Saudi Arabia’s economy is expected to shrink this year for the first time in eight years, hit by sagging oil output and austerity policies which are hurting private sector growth.
A Reuters poll of 15 economists analysts found yesterday they had lowered their median forecast for Saudi gross domestic product in 2017 to a fall of 0.5%.
In the previous poll, conducted in July, they had predicted expansion of 0.1%.
It would be the first annual contraction of the Saudi economy since the global financial crisis in 2009, according to International Monetary Fund data, and could raise concern about the kingdom’s economic reform programme.
A privatisation scheme and other reforms aim to reduce reliance on oil exports by igniting private sector growth.
But spending cuts and tax rises to cut the huge state budget deficit are weighing heavily on the private sector.
The analysts in the Reuters poll have become significantly more gloomy about Saudi growth than the IMF, which expects the economy to expand 0.1% this year.
But a senior IMF official conceded last week that its forecast might be difficult to achieve because of an unexpectedly weak non-oil sector.
Next year, the Saudi economy is expected to grow 1.3%, instead of the 1.9% projected in the previous poll, the analysts said.
They expect growth to rise further to 2.0% in 2019.
The Saudi slump is partly due to lower oil output; the kingdom has cut production this year under an international deal to prop up prices.
The deal runs through next March, but producers are discussing whether to extend it.
A deeper-than-expected slowdown in the non-oil private sector is also dragging on the economy, however.
New private investment has largely halted and the non-oil sector expanded just 0.6% from a year ago in the second quarter of 2017.
“Our GDP Tracker suggests that the downturn deepened further at the start of Q3,” said Jason Tuvey, Middle East economist at London-based Capital Economics, which now expects a contraction of 1.3% for the whole year.
He added, “The drag from the oil sector seems to have intensified, while the non-oil sector lost a bit of momentum.”
Publicly, Saudi policymakers insist the economy is healthy and that growth will pick up.

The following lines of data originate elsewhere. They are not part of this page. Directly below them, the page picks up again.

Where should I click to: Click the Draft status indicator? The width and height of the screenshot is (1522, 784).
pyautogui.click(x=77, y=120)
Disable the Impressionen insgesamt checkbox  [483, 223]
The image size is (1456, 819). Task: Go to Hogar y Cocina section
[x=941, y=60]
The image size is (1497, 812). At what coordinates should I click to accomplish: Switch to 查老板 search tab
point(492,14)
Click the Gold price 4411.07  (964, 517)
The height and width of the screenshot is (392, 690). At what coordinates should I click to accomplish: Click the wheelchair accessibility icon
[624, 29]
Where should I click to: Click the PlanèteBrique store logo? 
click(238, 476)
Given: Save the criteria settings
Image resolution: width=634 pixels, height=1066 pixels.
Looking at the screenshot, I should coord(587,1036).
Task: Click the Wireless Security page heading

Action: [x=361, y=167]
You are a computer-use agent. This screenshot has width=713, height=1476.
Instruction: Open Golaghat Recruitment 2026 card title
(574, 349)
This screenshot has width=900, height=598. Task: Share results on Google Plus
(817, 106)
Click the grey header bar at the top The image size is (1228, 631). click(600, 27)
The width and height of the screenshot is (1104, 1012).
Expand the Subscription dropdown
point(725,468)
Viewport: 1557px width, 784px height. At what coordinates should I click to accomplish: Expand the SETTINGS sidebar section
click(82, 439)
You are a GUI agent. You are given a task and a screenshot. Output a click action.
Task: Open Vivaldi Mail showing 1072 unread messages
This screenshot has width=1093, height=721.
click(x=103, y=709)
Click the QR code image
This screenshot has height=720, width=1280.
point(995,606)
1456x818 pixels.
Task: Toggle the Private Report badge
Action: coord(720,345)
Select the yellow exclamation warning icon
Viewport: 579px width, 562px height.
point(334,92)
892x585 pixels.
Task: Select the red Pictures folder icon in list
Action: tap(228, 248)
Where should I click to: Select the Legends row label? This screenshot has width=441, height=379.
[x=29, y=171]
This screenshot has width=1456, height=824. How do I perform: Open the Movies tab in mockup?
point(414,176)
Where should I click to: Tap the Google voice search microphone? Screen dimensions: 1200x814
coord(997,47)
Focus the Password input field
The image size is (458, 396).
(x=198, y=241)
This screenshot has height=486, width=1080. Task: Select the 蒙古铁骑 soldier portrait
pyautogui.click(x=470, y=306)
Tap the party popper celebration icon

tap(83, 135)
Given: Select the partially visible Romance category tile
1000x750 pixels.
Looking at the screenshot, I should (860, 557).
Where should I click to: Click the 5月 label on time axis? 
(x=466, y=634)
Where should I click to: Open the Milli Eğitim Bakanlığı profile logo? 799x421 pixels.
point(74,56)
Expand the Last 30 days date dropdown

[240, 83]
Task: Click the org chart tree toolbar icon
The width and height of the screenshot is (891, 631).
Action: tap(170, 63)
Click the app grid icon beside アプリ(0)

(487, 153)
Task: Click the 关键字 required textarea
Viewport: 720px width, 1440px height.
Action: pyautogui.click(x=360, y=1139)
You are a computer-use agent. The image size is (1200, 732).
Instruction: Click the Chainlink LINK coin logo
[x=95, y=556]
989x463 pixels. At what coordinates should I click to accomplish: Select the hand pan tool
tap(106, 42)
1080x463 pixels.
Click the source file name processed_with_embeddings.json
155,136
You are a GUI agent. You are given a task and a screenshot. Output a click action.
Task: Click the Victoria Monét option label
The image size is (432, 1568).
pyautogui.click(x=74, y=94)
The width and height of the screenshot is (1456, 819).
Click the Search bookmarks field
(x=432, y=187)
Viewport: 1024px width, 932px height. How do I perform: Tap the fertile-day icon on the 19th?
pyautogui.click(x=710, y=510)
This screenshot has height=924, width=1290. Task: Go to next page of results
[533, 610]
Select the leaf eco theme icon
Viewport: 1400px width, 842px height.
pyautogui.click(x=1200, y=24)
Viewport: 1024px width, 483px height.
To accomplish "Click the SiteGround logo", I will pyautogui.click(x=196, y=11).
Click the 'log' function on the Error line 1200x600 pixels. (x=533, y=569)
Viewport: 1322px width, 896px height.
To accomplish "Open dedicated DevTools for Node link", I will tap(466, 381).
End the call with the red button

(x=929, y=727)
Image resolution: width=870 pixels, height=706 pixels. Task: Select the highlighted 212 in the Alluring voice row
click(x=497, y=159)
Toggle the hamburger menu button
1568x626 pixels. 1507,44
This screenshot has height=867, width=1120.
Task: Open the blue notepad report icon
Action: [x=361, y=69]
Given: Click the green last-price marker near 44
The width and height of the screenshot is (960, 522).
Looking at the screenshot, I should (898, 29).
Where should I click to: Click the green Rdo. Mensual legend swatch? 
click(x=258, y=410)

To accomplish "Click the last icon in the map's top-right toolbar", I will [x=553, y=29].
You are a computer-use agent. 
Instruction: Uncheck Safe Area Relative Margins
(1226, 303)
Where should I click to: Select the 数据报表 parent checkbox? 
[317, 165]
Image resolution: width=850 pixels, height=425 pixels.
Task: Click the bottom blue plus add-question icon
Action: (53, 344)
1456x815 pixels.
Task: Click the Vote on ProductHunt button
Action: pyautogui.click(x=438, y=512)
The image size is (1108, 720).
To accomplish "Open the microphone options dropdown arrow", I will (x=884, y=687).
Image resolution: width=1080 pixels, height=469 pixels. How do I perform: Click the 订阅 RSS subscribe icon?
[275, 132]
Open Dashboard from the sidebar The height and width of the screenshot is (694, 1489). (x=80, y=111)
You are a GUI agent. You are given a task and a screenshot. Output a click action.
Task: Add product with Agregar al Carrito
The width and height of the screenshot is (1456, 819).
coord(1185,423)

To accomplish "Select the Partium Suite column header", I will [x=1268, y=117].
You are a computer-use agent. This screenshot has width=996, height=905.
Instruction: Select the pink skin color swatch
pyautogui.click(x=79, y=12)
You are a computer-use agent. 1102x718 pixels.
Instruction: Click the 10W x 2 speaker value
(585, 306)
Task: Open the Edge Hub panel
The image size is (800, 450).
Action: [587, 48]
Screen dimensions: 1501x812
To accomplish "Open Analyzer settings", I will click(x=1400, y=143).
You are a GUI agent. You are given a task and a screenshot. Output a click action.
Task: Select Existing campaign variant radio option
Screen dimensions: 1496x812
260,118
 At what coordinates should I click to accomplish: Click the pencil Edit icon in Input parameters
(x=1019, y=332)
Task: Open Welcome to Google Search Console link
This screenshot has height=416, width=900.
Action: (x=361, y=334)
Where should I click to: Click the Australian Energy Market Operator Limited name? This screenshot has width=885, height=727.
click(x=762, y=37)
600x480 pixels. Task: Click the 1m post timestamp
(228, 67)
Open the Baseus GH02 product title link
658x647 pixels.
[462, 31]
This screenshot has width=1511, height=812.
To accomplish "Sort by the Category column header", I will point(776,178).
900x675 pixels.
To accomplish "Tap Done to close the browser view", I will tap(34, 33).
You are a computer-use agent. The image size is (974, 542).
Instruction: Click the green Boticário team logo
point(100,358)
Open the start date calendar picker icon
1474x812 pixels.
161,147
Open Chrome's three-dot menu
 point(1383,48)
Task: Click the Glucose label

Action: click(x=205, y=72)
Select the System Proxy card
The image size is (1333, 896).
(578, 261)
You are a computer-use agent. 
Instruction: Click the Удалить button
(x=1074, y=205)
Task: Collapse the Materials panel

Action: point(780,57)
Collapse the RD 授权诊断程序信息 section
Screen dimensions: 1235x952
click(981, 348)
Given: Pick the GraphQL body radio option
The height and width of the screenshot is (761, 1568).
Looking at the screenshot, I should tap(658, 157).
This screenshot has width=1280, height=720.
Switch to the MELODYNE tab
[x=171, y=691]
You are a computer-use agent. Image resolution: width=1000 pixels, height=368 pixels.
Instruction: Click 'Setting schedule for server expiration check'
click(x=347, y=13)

But Tuvey said they would be concerned that a slight easing of austerity in the second quarter – a reversal of cuts to civil servants’ benefits – had not boosted the non-oil sector.
That may force authorities to ease austerity further, possibly by holding off on domestic fuel and electricity price hikes originally planned for this year.
Officials are considering whether to go ahead with the hikes.
The Reuters poll also predicted Saudi Arabia’s government would run a fiscal deficit of 8.1% of GDP this year – a big improvement from 12.3% last year, according to Saudi data, but still much too large to sustain in the long term.
The deficit will shrink only slowly to 7.5% next year and 7.3% in 2019, the poll forecast, suggesting Riyadh is unlikely to hit its publicly stated goal of eliminating the deficit by 2020.